Starting at the line that holds "The image size is (1568, 647).", transcribe every line to the end of the data exactly; include no other lines.

[Extracted data entries]
# # # #
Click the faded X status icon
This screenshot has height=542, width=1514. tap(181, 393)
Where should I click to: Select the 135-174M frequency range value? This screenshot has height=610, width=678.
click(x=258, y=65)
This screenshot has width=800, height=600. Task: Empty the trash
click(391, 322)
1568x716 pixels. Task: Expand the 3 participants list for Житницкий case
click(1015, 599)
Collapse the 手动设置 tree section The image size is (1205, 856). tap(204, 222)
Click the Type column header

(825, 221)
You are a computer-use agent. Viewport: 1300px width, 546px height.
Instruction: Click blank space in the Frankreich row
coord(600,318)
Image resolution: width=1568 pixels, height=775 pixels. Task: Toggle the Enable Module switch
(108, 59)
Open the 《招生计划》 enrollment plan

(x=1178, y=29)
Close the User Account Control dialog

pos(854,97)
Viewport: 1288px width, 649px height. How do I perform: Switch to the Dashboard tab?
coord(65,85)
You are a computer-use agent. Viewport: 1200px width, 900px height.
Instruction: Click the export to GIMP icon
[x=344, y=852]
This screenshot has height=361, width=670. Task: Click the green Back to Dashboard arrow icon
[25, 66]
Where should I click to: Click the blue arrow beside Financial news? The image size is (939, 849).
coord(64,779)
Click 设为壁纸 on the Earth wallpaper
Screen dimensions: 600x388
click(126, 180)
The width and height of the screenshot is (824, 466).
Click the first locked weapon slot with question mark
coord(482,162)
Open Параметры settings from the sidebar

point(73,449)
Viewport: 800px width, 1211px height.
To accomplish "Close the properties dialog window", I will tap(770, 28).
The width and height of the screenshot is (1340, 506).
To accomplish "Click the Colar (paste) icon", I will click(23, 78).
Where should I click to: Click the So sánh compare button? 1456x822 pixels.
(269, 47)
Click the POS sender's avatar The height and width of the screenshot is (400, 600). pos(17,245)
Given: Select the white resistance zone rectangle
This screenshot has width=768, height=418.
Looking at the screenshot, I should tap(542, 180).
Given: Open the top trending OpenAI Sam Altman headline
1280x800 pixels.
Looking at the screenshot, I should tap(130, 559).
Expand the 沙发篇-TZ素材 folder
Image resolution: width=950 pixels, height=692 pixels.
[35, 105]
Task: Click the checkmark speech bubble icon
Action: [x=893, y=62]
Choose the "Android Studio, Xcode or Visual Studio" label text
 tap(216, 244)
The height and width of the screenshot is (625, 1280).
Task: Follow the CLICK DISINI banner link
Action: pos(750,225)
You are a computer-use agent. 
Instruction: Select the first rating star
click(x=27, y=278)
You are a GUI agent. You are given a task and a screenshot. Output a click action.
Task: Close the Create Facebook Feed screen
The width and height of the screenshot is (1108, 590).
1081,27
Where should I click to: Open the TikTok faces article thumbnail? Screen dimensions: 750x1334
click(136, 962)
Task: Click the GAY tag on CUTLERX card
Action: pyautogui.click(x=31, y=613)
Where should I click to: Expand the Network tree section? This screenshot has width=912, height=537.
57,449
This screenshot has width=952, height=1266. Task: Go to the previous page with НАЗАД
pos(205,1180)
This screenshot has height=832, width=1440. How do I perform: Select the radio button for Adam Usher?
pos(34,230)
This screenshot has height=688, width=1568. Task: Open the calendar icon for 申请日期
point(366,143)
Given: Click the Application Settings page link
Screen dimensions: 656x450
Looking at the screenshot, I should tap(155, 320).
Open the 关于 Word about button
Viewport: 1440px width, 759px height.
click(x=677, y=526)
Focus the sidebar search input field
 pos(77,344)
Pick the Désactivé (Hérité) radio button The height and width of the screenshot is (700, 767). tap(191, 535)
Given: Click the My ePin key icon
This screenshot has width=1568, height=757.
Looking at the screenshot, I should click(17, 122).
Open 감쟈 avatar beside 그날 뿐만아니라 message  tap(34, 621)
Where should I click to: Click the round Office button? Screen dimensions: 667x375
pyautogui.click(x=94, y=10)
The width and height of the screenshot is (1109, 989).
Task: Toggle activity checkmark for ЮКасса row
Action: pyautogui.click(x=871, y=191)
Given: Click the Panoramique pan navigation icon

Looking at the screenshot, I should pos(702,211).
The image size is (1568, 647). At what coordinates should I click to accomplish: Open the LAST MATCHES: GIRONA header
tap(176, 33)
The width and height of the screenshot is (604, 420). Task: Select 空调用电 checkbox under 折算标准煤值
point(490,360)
# # # #
▸ Exercise output
The image size is (1568, 647). At what coordinates should I click to accomplish: Open the LAST MATCHES: GIRONA header
tap(176, 33)
The width and height of the screenshot is (604, 420). Task: Select 空调用电 checkbox under 折算标准煤值
point(490,360)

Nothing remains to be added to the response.